- _EXTRACTED TEXT_:
※ ※ ※

Both env vars can be set in `.env` (see `.env.dist` for the template entries). Only group libraries are supported.
## Versioning and Release Policy
The project uses [Semantic Release](https://github.com/semantic-release/semantic-release) workflow, which relies on [Semantic Versioning](https://semver.org/) principles. This determines the version number. The major version increases each time a backwards-incompatible change is being merged in terms of the frontend (plugin client) and backend (server) communication. All backend and frontend instances with the same major version number should be compatible and will handle missing new features gracefully.
Exception: version 1.x.y is beta, anything can change anytime. v2.0.0 will be the first stable release.
## Developer Documentation
- **[Application architecture](docs/architecture.md)**
- **[Plugin development & hot reload](docs/zotero-plugin-dev.md)**
- **[Testing Guide](docs/testing.md)**
- **[CLI commands](docs/cli.md)**
- **[Setup CI/CD](docs/setup-ci-cd.md)**
- **[Resources for coding agents](docs/agents.md)**
## License
The code is almost fully generated by Claude Code with an initial prompt and guidance by @cboulanger. It is therefore in the Public Domain as far as the code is machine-generated, otherwise it is licensed under Mozilla Public License (MPL) version 2.0.

※ ※ ※

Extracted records

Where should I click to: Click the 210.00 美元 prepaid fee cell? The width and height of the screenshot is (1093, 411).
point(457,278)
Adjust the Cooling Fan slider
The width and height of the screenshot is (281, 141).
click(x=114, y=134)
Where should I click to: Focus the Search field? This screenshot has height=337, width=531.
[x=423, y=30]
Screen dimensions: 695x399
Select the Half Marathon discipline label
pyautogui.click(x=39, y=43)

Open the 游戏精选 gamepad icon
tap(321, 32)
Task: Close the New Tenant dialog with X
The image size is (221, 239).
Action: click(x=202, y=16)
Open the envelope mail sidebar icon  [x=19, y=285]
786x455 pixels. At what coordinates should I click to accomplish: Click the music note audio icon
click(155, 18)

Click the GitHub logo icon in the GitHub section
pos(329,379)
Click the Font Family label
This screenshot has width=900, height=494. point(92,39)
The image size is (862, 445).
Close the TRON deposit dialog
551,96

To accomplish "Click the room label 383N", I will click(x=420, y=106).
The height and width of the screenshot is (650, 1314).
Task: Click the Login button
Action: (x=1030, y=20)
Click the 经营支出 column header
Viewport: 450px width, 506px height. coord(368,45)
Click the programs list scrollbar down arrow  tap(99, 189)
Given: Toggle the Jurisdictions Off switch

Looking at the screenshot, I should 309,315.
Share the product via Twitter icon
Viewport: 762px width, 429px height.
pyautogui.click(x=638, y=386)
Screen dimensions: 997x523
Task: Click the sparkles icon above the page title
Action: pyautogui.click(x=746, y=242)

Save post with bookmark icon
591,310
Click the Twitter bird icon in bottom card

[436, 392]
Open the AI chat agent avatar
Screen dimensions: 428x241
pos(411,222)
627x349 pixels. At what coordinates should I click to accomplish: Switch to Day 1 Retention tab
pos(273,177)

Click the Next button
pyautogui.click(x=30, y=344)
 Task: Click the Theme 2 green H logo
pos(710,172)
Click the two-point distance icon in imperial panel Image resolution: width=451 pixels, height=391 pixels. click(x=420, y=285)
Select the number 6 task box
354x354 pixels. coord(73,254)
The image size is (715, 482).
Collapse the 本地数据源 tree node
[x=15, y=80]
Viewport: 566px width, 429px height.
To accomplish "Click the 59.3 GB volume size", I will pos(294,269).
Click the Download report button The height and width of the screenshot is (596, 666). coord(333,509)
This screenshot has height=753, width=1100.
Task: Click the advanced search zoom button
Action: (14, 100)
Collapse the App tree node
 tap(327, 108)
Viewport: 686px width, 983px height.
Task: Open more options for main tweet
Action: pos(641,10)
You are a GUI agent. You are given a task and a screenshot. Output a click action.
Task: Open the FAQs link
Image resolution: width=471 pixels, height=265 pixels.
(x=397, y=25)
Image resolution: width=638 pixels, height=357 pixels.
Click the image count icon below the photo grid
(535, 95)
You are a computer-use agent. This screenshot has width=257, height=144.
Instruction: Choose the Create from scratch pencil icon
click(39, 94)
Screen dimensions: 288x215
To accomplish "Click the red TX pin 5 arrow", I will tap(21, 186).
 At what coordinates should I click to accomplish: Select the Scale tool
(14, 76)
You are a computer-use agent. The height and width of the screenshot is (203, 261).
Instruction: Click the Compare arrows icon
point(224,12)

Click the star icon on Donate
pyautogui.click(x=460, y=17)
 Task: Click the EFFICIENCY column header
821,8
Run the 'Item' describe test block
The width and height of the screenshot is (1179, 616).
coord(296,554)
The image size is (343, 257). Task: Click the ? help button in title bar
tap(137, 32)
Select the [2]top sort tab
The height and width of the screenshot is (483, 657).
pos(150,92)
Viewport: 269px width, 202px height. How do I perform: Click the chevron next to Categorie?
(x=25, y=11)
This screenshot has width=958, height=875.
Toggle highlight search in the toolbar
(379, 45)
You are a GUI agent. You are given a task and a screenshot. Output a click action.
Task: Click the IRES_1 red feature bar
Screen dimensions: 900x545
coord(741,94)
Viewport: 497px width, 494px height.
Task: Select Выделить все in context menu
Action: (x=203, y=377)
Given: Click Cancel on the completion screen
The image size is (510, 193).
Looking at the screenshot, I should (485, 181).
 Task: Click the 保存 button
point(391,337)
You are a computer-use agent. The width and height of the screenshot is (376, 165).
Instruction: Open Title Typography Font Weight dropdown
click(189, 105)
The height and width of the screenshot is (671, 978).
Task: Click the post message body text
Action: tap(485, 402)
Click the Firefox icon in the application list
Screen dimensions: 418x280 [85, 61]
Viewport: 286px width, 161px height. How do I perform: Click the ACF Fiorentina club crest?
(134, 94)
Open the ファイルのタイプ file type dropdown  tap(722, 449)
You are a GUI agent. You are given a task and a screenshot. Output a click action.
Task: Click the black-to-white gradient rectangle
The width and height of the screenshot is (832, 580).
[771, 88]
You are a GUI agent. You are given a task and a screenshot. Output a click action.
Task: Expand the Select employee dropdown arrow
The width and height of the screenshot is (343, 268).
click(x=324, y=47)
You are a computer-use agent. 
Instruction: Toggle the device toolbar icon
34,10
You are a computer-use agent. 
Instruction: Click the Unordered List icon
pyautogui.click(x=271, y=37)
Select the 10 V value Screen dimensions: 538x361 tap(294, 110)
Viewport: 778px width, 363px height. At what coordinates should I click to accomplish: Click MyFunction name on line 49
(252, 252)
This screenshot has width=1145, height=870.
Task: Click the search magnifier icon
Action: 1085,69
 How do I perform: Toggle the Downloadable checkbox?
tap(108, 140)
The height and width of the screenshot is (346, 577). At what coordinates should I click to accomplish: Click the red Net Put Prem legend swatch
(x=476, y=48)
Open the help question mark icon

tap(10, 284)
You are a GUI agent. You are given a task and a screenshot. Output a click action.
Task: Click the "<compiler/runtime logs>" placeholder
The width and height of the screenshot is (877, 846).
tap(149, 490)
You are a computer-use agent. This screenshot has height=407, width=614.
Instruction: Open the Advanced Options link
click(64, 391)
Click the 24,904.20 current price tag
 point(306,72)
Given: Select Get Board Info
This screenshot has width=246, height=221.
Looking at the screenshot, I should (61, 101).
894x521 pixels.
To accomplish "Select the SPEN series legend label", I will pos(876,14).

※ ※ ※

- _DESCRIPTION OF THE TASK_:
Duplicate the section of the project README text between "Both env vars" and "new features gracefully.", inclusive.

- _ANSWER SECTION_:
Both env vars can be set in `.env` (see `.env.dist` for the template entries). Only group libraries are supported.
## Versioning and Release Policy
The project uses [Semantic Release](https://github.com/semantic-release/semantic-release) workflow, which relies on [Semantic Versioning](https://semver.org/) principles. This determines the version number. The major version increases each time a backwards-incompatible change is being merged in terms of the frontend (plugin client) and backend (server) communication. All backend and frontend instances with the same major version number should be compatible and will handle missing new features gracefully.